What you have to do: Extract the text of every entry below exactly; leave images out.

Screenshot grounding data
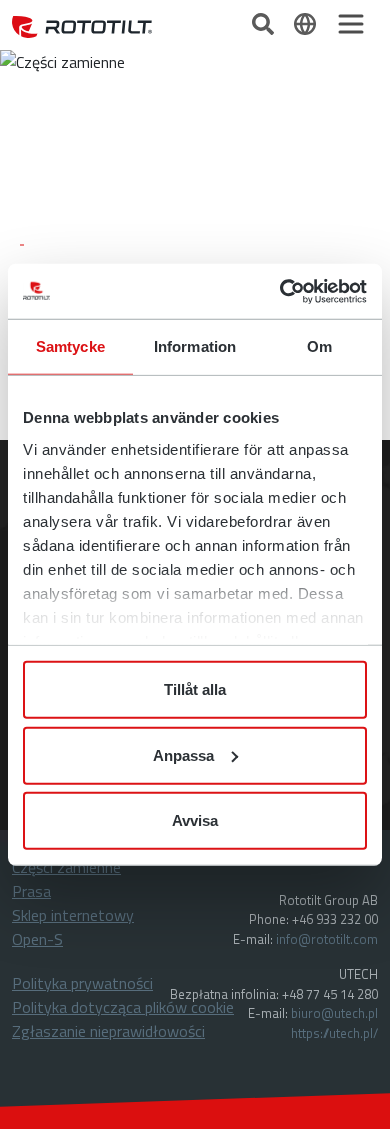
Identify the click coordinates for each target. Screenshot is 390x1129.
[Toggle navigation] (351, 24)
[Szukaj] (265, 22)
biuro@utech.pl (334, 1013)
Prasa (31, 891)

Answer to this exercise:
Identify the click coordinates for each target. Screenshot is 390x1129.
[Toggle navigation] (351, 24)
[Szukaj] (265, 22)
biuro@utech.pl (334, 1013)
Prasa (31, 891)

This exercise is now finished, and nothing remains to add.